■ Task to carry out ■
Print out each record, keeping it identical to the original.

■ Data shown ■
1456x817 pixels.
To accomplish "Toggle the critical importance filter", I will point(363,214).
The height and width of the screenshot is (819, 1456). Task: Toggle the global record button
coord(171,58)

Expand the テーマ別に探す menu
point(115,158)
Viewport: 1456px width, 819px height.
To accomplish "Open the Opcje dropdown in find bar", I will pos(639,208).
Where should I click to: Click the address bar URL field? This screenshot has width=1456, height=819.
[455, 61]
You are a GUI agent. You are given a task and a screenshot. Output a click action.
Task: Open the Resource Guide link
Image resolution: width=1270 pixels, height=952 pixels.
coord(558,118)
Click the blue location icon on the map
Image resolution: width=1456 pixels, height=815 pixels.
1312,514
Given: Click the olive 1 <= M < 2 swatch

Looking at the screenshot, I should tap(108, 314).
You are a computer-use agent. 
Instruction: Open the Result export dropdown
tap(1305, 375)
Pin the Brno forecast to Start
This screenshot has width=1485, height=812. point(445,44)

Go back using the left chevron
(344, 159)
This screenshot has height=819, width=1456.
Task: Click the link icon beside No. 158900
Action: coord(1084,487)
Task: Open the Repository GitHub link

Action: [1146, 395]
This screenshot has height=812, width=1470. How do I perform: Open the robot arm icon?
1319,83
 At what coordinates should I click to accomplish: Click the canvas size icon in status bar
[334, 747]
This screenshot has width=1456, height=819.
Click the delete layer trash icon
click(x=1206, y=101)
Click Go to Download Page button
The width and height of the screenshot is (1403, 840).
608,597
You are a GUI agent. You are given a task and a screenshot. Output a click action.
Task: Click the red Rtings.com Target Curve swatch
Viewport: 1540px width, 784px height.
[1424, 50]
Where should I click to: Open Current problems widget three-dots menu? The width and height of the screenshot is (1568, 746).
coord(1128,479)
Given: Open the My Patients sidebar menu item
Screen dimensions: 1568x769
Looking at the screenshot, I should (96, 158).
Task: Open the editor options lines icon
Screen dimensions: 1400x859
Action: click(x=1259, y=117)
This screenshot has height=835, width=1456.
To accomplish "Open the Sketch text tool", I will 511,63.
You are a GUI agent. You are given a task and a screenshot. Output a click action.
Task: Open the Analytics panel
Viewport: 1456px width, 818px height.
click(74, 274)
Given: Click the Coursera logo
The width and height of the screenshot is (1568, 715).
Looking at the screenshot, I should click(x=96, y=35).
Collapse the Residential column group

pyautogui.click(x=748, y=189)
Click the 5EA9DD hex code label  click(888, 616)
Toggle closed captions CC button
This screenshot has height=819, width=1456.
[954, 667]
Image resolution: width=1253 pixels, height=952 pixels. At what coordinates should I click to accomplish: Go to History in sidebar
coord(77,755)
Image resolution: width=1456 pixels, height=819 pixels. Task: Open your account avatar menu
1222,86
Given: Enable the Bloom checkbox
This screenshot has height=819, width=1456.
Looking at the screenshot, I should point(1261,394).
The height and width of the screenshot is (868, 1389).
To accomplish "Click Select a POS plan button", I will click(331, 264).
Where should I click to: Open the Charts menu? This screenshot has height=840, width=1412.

■ Your response ■
1456x817 pixels.
To accomplish "Toggle the critical importance filter", I will point(363,214).
The height and width of the screenshot is (819, 1456). Task: Toggle the global record button
coord(171,58)

Expand the テーマ別に探す menu
point(115,158)
Viewport: 1456px width, 819px height.
To accomplish "Open the Opcje dropdown in find bar", I will pos(639,208).
Where should I click to: Click the address bar URL field? This screenshot has width=1456, height=819.
[455, 61]
You are a GUI agent. You are given a task and a screenshot. Output a click action.
Task: Open the Resource Guide link
Image resolution: width=1270 pixels, height=952 pixels.
coord(558,118)
Click the blue location icon on the map
Image resolution: width=1456 pixels, height=815 pixels.
1312,514
Given: Click the olive 1 <= M < 2 swatch

Looking at the screenshot, I should tap(108, 314).
You are a computer-use agent. 
Instruction: Open the Result export dropdown
tap(1305, 375)
Pin the Brno forecast to Start
This screenshot has width=1485, height=812. point(445,44)

Go back using the left chevron
(344, 159)
This screenshot has height=819, width=1456.
Task: Click the link icon beside No. 158900
Action: coord(1084,487)
Task: Open the Repository GitHub link

Action: [1146, 395]
This screenshot has height=812, width=1470. How do I perform: Open the robot arm icon?
1319,83
 At what coordinates should I click to accomplish: Click the canvas size icon in status bar
[334, 747]
This screenshot has width=1456, height=819.
Click the delete layer trash icon
click(x=1206, y=101)
Click Go to Download Page button
The width and height of the screenshot is (1403, 840).
608,597
You are a GUI agent. You are given a task and a screenshot. Output a click action.
Task: Click the red Rtings.com Target Curve swatch
Viewport: 1540px width, 784px height.
[1424, 50]
Where should I click to: Open Current problems widget three-dots menu? The width and height of the screenshot is (1568, 746).
coord(1128,479)
Given: Open the My Patients sidebar menu item
Screen dimensions: 1568x769
Looking at the screenshot, I should (96, 158).
Task: Open the editor options lines icon
Screen dimensions: 1400x859
Action: click(x=1259, y=117)
This screenshot has height=835, width=1456.
To accomplish "Open the Sketch text tool", I will 511,63.
You are a GUI agent. You are given a task and a screenshot. Output a click action.
Task: Open the Analytics panel
Viewport: 1456px width, 818px height.
click(74, 274)
Given: Click the Coursera logo
The width and height of the screenshot is (1568, 715).
Looking at the screenshot, I should click(x=96, y=35).
Collapse the Residential column group

pyautogui.click(x=748, y=189)
Click the 5EA9DD hex code label  click(888, 616)
Toggle closed captions CC button
This screenshot has height=819, width=1456.
[954, 667]
Image resolution: width=1253 pixels, height=952 pixels. At what coordinates should I click to accomplish: Go to History in sidebar
coord(77,755)
Image resolution: width=1456 pixels, height=819 pixels. Task: Open your account avatar menu
1222,86
Given: Enable the Bloom checkbox
This screenshot has height=819, width=1456.
Looking at the screenshot, I should point(1261,394).
The height and width of the screenshot is (868, 1389).
To accomplish "Click Select a POS plan button", I will click(331, 264).
Where should I click to: Open the Charts menu? This screenshot has height=840, width=1412.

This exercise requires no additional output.